Principle #6: CTI should recognize the transboundary nature of some important marine natural resources. Goals / activities should take into account the transboundary nature of some marine resources and threats (land- and sea-based) to these resources (e.g., shared fish stocks, migratory sea turtles and marine mammals, IUU fishing, live reef fish trade). Trans-boundary activities under CTI should not prejudice recognized boundaries or ongoing negotiations on legal boundaries between nations.
Principle #7: CTI should emphasize priority geographies. Goals / activities should help focus resources and investments on priority geographies (e.g., large-scale “seascapes” requiring prioritized attention, identified through ecoregional assessment processes).
Principle #8: CTI should be inclusive and engage multiple stakeholders. Multiple stakeholder groups should be actively engaged in the CTI, including other national governments, local governments, NGOs, private sector companies, bilateral donor agencies, multilateral agencies, indigenous and local communities, coastal communities, and the academic and research sector.
Principle #9: CTI should recognize the uniqueness, fragility and vulnerability of island ecosystems.

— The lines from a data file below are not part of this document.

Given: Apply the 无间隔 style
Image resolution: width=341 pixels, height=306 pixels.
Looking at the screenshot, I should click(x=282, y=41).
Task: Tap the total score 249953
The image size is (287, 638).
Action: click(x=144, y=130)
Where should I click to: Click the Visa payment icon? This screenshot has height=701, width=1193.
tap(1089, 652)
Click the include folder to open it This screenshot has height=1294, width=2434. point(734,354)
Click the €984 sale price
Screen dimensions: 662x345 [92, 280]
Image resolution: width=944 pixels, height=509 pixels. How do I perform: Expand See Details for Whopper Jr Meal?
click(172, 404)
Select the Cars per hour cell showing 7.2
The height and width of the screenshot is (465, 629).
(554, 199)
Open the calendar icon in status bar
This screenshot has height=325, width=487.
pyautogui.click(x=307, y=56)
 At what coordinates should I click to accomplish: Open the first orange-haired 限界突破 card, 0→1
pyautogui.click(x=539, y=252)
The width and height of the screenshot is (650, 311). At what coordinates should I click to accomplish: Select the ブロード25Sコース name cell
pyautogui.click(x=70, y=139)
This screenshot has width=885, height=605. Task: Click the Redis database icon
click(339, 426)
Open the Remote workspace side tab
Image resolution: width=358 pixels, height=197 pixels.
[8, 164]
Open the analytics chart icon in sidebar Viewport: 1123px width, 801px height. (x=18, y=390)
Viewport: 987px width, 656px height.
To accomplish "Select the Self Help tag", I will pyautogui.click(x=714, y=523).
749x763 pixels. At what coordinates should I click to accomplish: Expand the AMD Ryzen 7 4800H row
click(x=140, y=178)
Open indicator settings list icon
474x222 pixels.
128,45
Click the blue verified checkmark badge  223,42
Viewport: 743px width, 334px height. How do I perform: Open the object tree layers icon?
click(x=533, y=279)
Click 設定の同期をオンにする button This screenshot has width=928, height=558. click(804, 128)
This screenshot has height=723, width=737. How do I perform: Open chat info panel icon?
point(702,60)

- Designate the sustainable management of marine and coastal resources as a high and urgent ongoing priority on our national agendas;
- Mobilize high-level public and private sector leadership;
- Achieve enhanced regional collaboration to address important regional problems;
- Implement needed economic, policy and legal reforms;
- Establish a system of sustainable funding and orient these financial resources toward achievement of the CTI Regional Plan of Action;
- Achieve a rapid improvement in institutional and human capacity;
- Lead effective, highly participatory multi-stakeholder alliances;
- Integrate conservation, management and development; and
- Promote public / private partnerships.
RPOA Goals and Targets
Goal 1: “Priority Seascapes” Designated and Effectively Managed
- Target 1: “Priority Seascapes” Designated, with investment plans completed and sequenced
- Target 2: Marine and Coastal Resources within all “Priority Seascapes” are being sustainably managed
Goal 2: Ecosystem Approach to Management of Fisheries (EAFM) and other marine resources fully applied
- Target 1: Strong legislative, policy and regulatory frameworks in place for achieving an Ecosystem Approach to Fisheries Management (EAFM)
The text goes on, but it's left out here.